Cette question de Jésus n'est-elle pas tout à fait banale ? Jésus demande à ses disciples, à ses amis, ce que l'on pense de lui … Peut-être pourrions nous aussi demander à nos amis ce qu'ils pensent de nous, de notre communauté protestante et ce que nous sommes pour eux.. !

Sans beaucoup de crainte, d'ailleurs, car nous sommes nous plutôt considérés comme des gens sympathiques .. une fois par semaine nous offrons un déjeuner à ceux qui ont besoin de notre aide, une fois par mois nous proposons un culte dans les maisons de retraite et de beaux concerts au temple .. une fois pas an nous les invitons à partager des repas conviviaux et succulents… bref, nous ne troublons pas l'ordre public et sommes respectés … que dire de plus !

Les disciples ne répondaient pas très différemment à Jésus …Ils lui disaient que les foules venaient en masse pour l'écouter … qu'il faisait des miracles .. qu'ils voyaient en lui l'homme politique providentiel qui les sauveraient de la misère et de la domination romaine …

Nous aussi, au Temple, nous écoutons sa Parole et sommes attachés à ce qu'il dit. Par contre, hélas, nous ne pouvons pas vraiment dire qu'il y ait "foule" dans notre temple et sommes bien tristes de n'y être qu'une poignée !

**Extraits du matériel**

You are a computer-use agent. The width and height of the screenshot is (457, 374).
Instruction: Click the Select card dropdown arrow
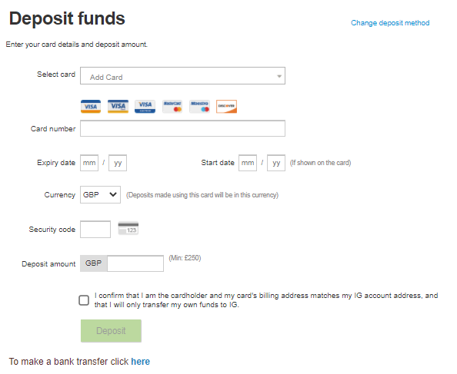coord(279,76)
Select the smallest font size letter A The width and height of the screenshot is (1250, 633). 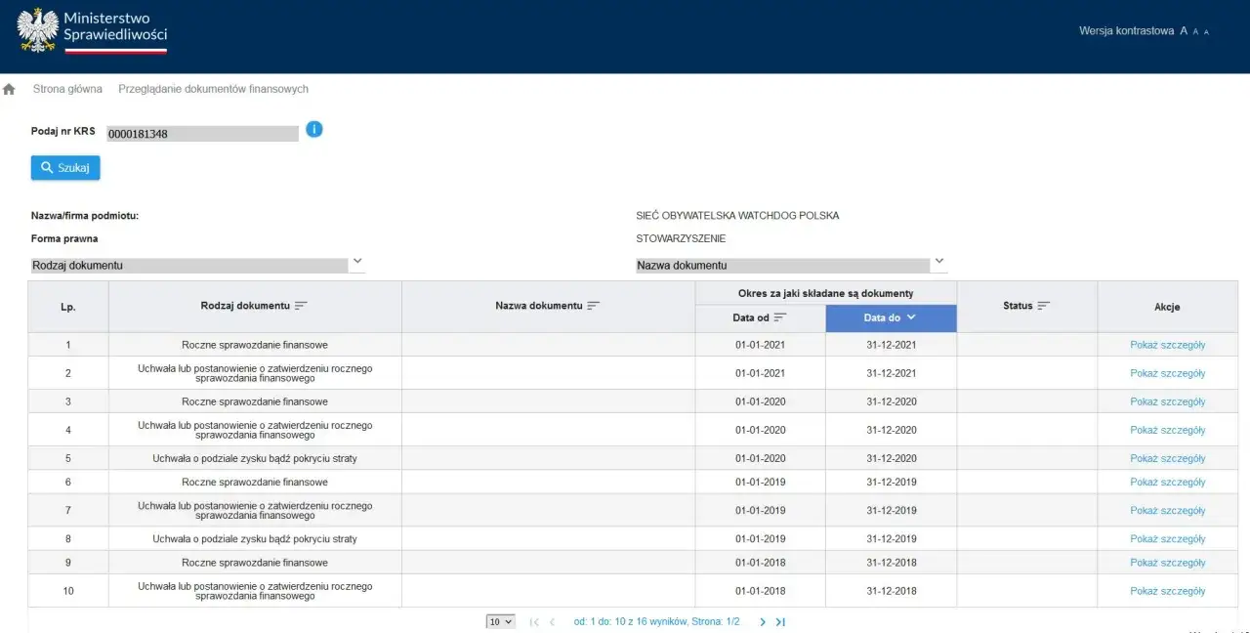point(1206,31)
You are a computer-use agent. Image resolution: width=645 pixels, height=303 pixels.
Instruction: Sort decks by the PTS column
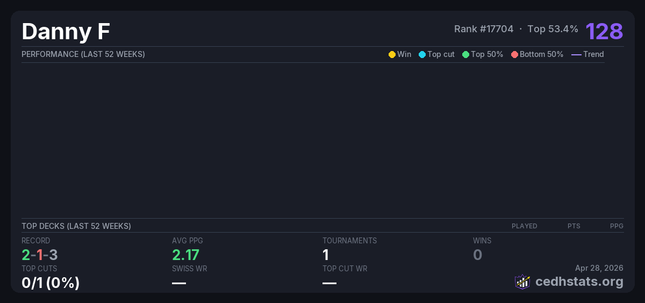click(x=574, y=226)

**Travail à faire**
(a) Énumérez toutes les activités que, d'après l'extrait choisi, la communauté protestante propose aux autres.
(b) Selon l'extrait choisi, les affirmations suivantes sont-elles exactes ? Répondez par oui ou par non en citant les mots décisifs.
(i) Les disciples disaient à Jésus que les foules venaient en masse pour l'écouter.
(ii) La communauté se dit nombreuse au temple.
(iii) La communauté offre un déjeuner une fois par mois.

**Réponses aux consignes**
(a)
- un déjeuner à ceux qui ont besoin de son aide
- un culte dans les maisons de retraite
- de beaux concerts au temple
- des repas conviviaux et succulents

(b)
(i) Oui : « Ils lui disaient que les foules venaient en masse pour l'écouter »
(ii) Non : « sommes bien tristes de n'y être qu'une poignée ! »
(iii) Non : « une fois par semaine nous offrons un déjeuner à ceux qui ont besoin de notre aide »